Authors: Lloyd Alexander
Tags: #Aventuras, Fantástico, Infantil y juvenil
»Pienso también —prosiguió Morgant—que debería enviarse un contingente de mis guerreros para proteger nuestra retirada. A cambio, ofrezco a estos tres —dijo, señalando a Taran, Adaon y Ellidyr— un lugar entre nuestros jinetes cuando ataque. Si he leído bien en sus rostros, preferirán eso a ser mantenidos en reserva.
—¡Sí! —gritó Taran, apretando su espada—. ¡Unámonos al ataque! Gwydion meneó la cabeza.
—El plan se realizará tal como lo había dispuesto. Montad, de prisa: ya hemos perdido mucho tiempo.
En los ojos del rey Morgant ardió brevemente una chispa.

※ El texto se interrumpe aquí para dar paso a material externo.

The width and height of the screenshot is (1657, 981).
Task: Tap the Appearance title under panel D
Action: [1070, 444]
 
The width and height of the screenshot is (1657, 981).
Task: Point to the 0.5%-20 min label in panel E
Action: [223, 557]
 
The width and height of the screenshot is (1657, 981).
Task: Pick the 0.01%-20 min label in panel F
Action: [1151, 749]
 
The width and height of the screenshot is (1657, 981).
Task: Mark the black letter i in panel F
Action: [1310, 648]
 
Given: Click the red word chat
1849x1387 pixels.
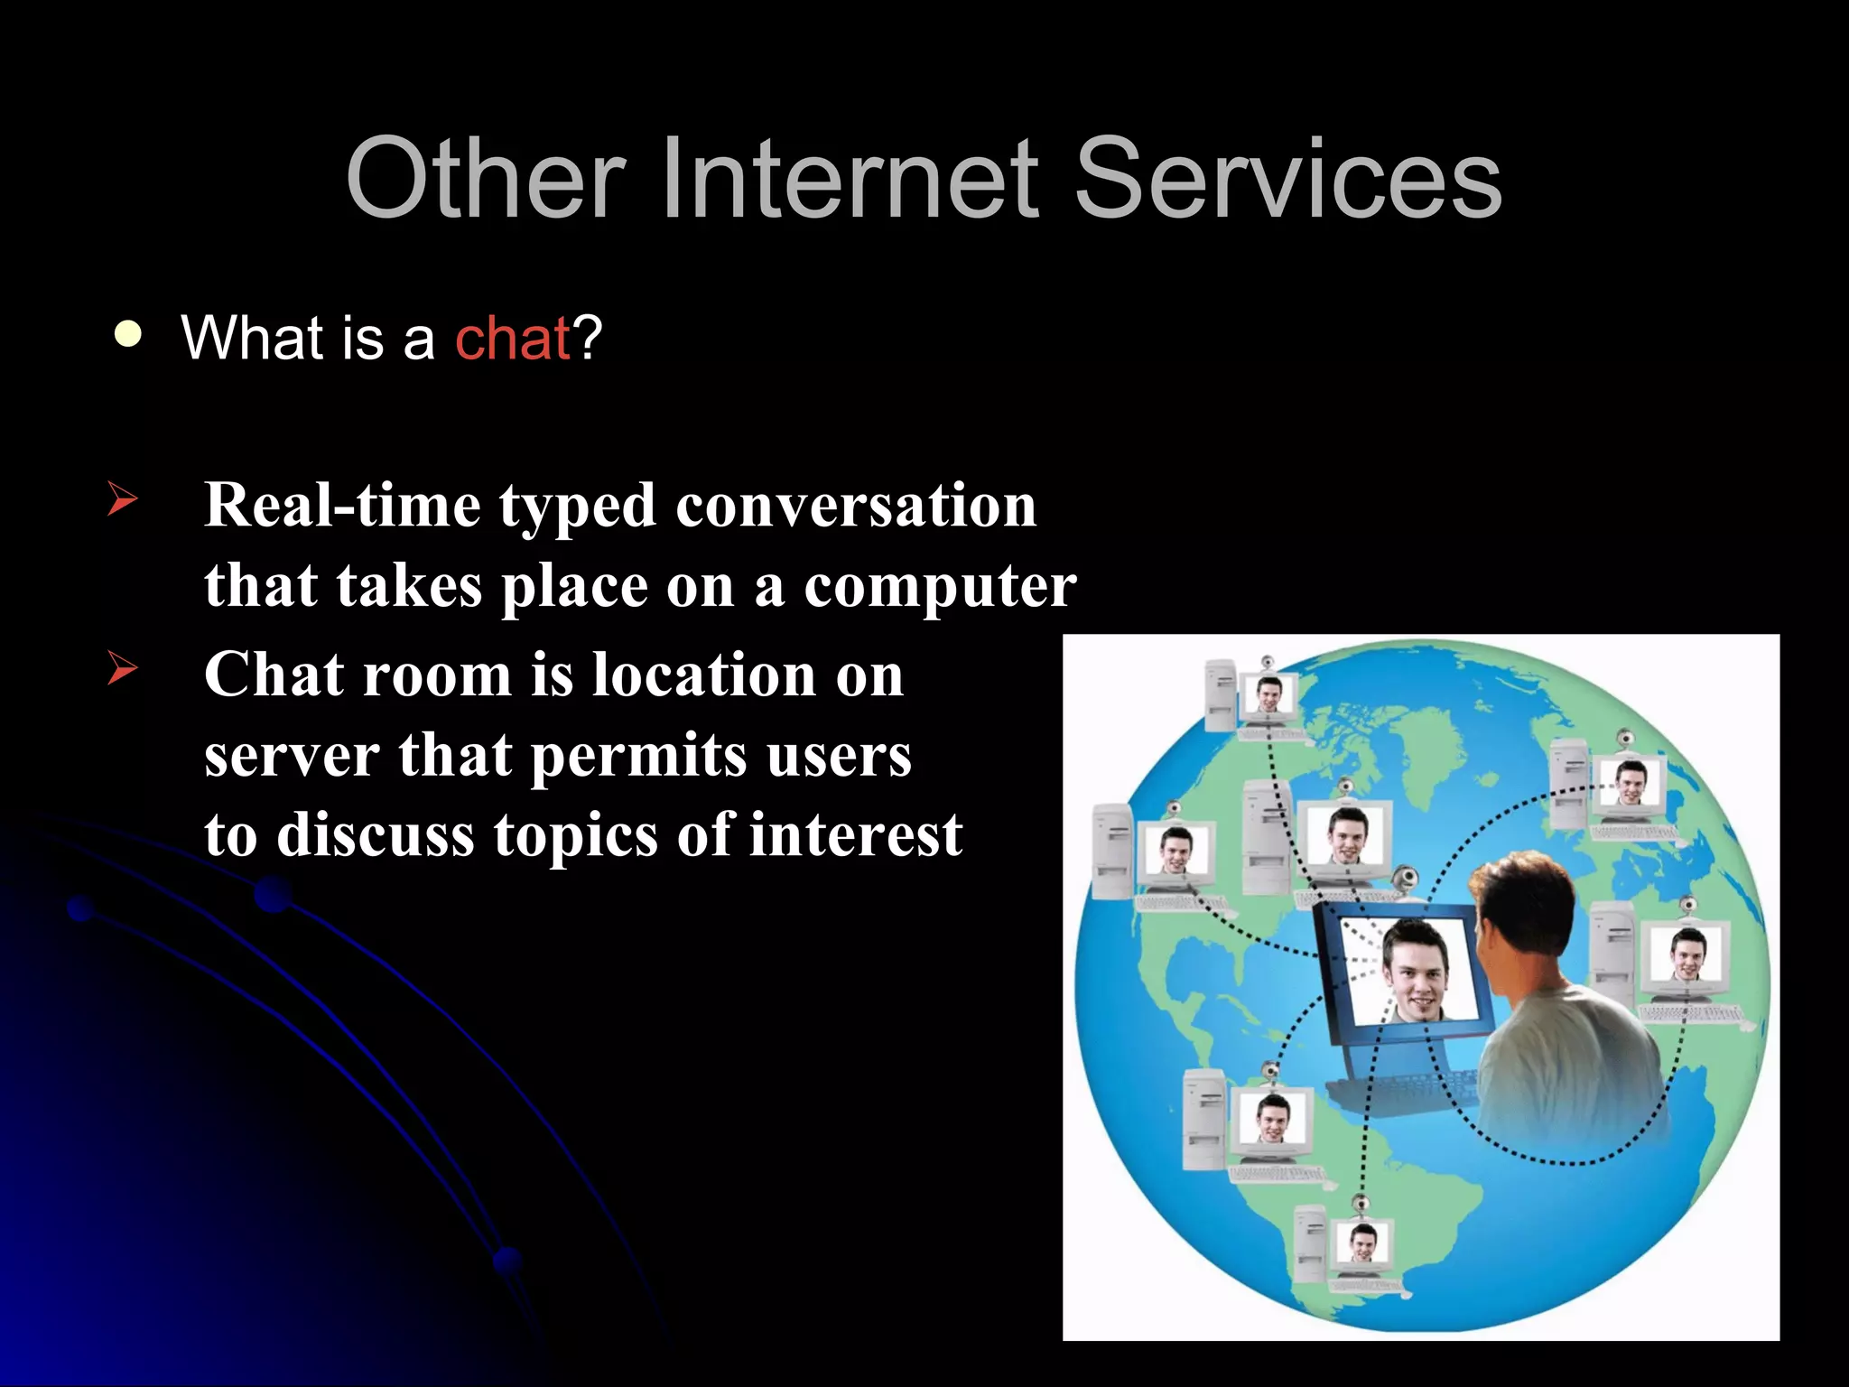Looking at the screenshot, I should coord(512,339).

—Se hará como mandéis, señor Gwydion.
—¿Qué sucedió? —le preguntó en un murmullo Fflewddur a Taran—. No pensarás decirme que la culpa no fue de Ellidyr, aunque no sé cómo. Puedo darme cuenta de que lo suyo es causar problemas, y no consigo imaginarme en qué estaba pensando Gwydion cuando lo trajo con nosotros.
—La culpa es igualmente mía —dijo Taran—. No me porté mejor que él: tendría que haber contenido mi lengua. Algo que con Ellidyr —añadió—es bastante difícil.

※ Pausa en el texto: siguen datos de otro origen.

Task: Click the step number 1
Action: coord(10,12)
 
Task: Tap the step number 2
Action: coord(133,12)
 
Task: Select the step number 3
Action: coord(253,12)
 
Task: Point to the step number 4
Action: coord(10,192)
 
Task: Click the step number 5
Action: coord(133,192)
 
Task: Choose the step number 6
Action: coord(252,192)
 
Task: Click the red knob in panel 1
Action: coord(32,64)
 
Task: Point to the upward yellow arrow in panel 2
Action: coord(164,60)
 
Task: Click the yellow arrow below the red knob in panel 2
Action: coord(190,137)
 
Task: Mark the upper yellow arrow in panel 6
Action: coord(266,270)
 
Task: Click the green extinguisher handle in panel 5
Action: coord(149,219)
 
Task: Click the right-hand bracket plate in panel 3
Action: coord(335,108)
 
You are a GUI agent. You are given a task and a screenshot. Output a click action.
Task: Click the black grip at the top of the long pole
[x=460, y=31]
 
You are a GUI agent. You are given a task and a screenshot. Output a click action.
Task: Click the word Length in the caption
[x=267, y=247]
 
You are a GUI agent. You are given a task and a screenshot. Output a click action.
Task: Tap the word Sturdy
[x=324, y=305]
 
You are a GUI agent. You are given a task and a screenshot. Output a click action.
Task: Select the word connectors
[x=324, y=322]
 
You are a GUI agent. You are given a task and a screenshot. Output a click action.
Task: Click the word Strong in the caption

—Sí —suspiró el bardo, contemplando su arpa—. Yo tengo una dificultad bastante parecida a la tuya.
Durante todo el día siguiente la columna avanzó con extremada cautela, pues entre las nubes se veía volar ya a los gwythaints, los temibles pájaros mensajeros de Arawn. Cuando faltaba poco para el anochecer, el sendero empezó a bajar hacia una angosta hondonada cubierta de pinos y maleza; Gwydion se detuvo al llegar a ella. Delante se alzaban los lúgubres acantilados de la Puerta Oscura, dos montañas gemelas que ardían con un resplandor carmesí bajo el sol agonizante.
Hasta el momento el grupo no se había encontrado con ningún Nacido del Caldero. Taran lo atribuyó a la buena suerte, pero Gwydion no dejaba de fruncir el ceño, preocupado.
—Temo más a los Nacidos del Caldero cuando no puedo verles —dijo Gwydion, después de haber convocado a los guerreros junto a él—. Estuve a punto de creer que habían abandonado Annuvin, pero Doli os trae noticias que preferiría no verme obligado a revelaros.
—Me hizo volver invisible y tuve que ir a explorar, eso es lo que me hizo —le contó Doli en un furioso murmullo a Taran—. Cuando entremos en Annuvin, tendré que hacer lo mismo otra vez. ¡Buf! ¡Ya siento las orejas como si tuvieran un enjambre de avispas dentro!
—Prestadme atención todos —prosiguió Gwydion—. Los Cazadores de Annuvin andan por aquí.
—Me he enfrentado a los Nacidos del Caldero —exclamó osadamente Taran—. Estos guerreros no pueden ser más terribles que ellos.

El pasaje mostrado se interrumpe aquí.